Roku is sitting in a nice position as the streaming wars kick off.
The OTT platform reported on Wednesday net revenue growth of 50% year over year to $260.9 million in Q3. And it will benefit from the proliferation of both ad-supported and non-ad-supported services.
More high-profile streaming services will drive more engagement on Roku, allowing the platform to capture linear TV budgets as they follow consumers over the top, said CEO Anthony Wood on the earnings call.
“We think eventually all TV will be streamed,” he said. “The rise of these services will encourage that transition.”
Wood compared Roku’s position in the streaming market to retailers that capture shopper marketing budgets from manufacturers whose products they sell. As Disney+, Apple TV+, Peacock and HBO Max launch within the next six months, Roku is selling tune-in ads and premium placements on its home page to drive subscriber acquisition.
“We have built into the platform a lot of tools to promote their services and sign-up subscribers, and they’re taking advantage of those tools,” Wood said.
More ad-supported streaming services will increase inventory that Roku can sell.
Roku’s platform revenue, which includes advertising, increased 79% year over year to $179.3 million. The volume of monetized video ad impressions more than doubled in the quarter, and average revenue per user was up 30% year over year to $22.58.

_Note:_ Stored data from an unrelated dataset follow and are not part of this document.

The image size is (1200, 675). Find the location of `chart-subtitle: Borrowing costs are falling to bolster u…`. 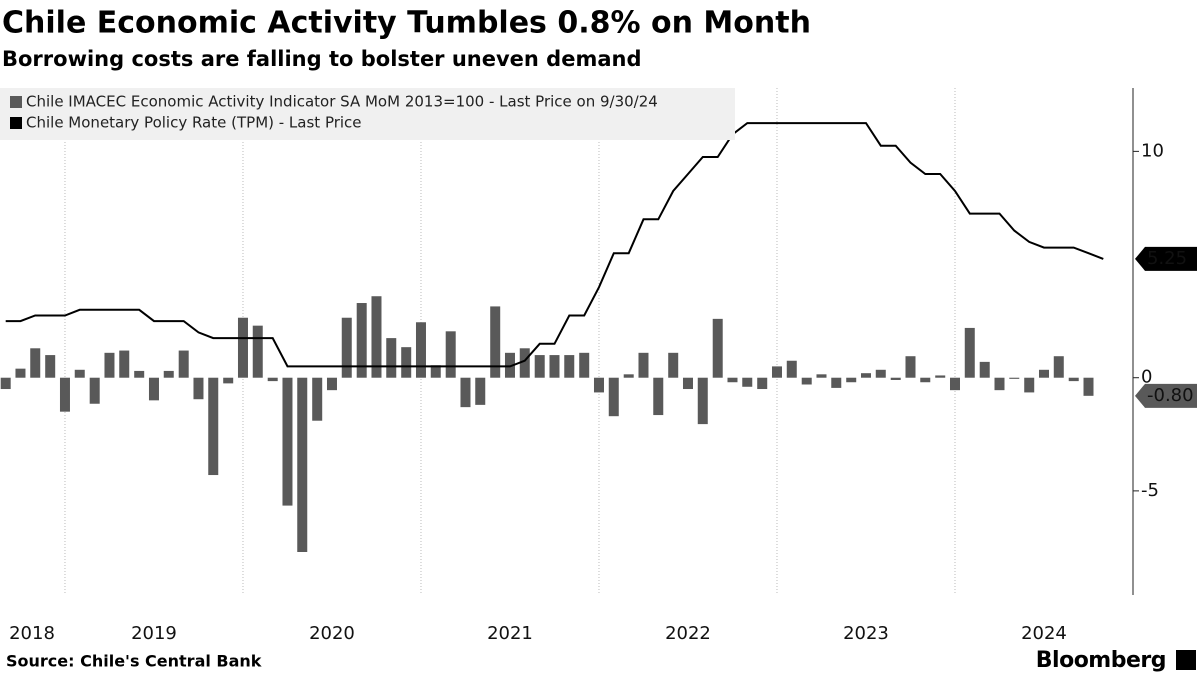

chart-subtitle: Borrowing costs are falling to bolster u… is located at coordinates (322, 59).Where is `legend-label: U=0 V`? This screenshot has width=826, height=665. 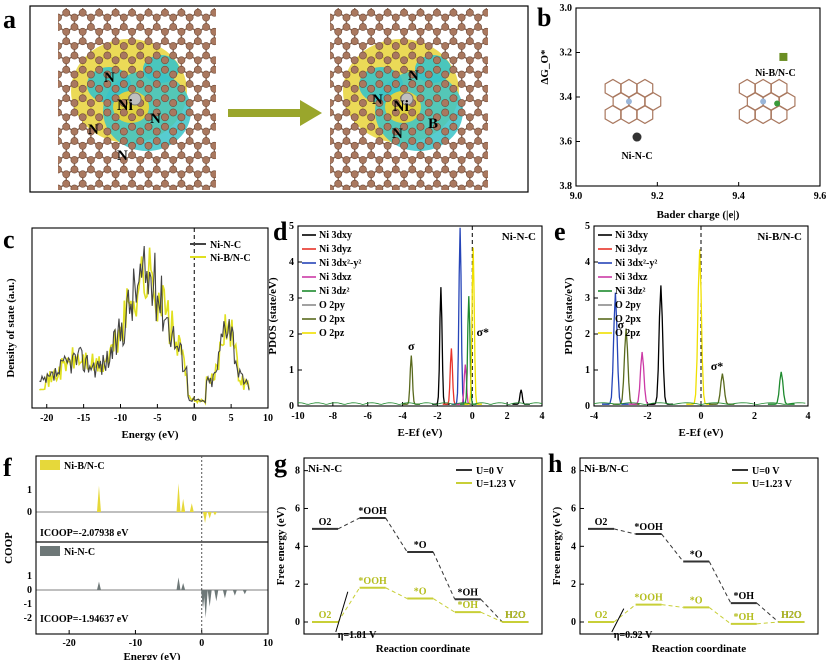 legend-label: U=0 V is located at coordinates (490, 472).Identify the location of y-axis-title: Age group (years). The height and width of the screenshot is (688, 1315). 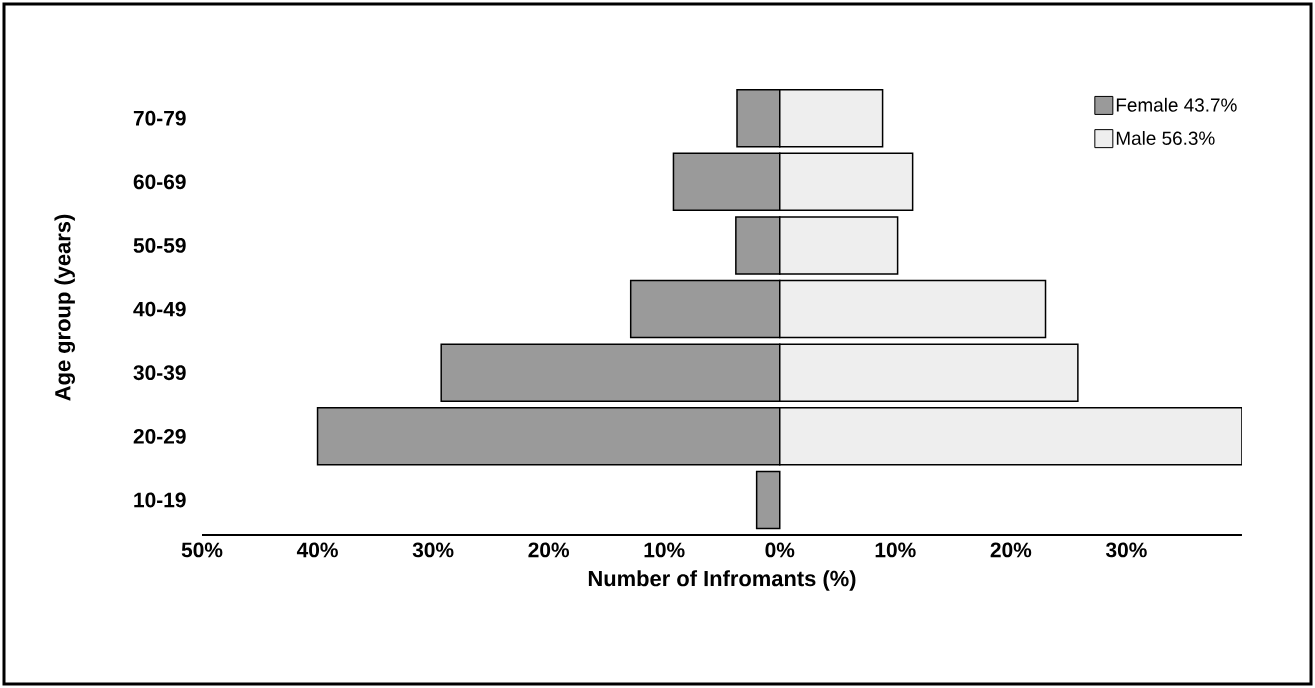
(64, 308).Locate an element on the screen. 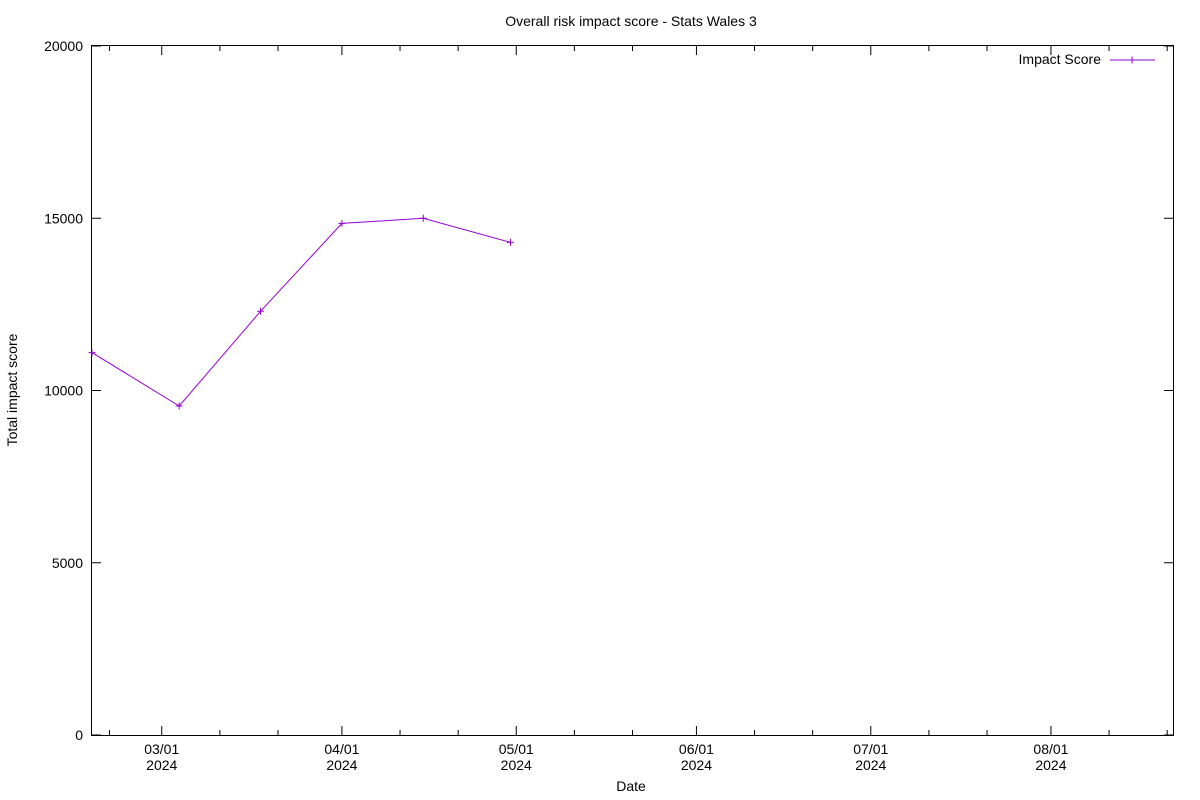 This screenshot has height=800, width=1200. y-tick-label: 10000 is located at coordinates (64, 391).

Roku’s ad-supported network, The Roku Channel, is becoming a bigger revenue contributor. As more people tune into ad-supported streaming services, Roku makes more money to invest in better content, creating a virtuous cycle, said Scott Rosenberg, SVP and general manager of Roku’s platform business. The network already has 40 live channels, 30 family shows and access to 40 premium subscriptions like HBO.
“In the aggregate, the more attention and energy that’s put into OTT advertising, the better for everybody,” Rosenberg said.
Roku anticipates its $150 million acquisition of dataxu will inspire more advertisers to purchase OTT inventory, since dataxu’s self-serve suite makes planning and buying easier than it had been before.
Roku also thinks it can use dataxu’s device graph and data science capabilities to prove out OTT’s value.
“We look at [dataxu] primarily as a vehicle to bring demand into the ecosystem from TV,” Rosenberg said.
For now, Roku will remain open to other DSPs such as The Trade Desk and Adobe, depending on buyer preferences.
“Being an open ecosystem is essential to how we operate here,” Rosenberg said. “It’s both good to the ecosystem and good business.”
While the deal hasn’t closed yet, Roku said it will not break out dataxu’s revenue separately because it plans to integrate the platform into its overall stack. Roku expects dataxu will drive $13 million of platform revenue in Q4.
Thanks in part to the acquisition, Roku is raising its overall 2019 outlook to 49% year over year growth, to $1.1 billion, up from 46% growth previously predicted.
“Dataxu is a natural step in the roadmap we’ve been pursuing,” Rosenberg said.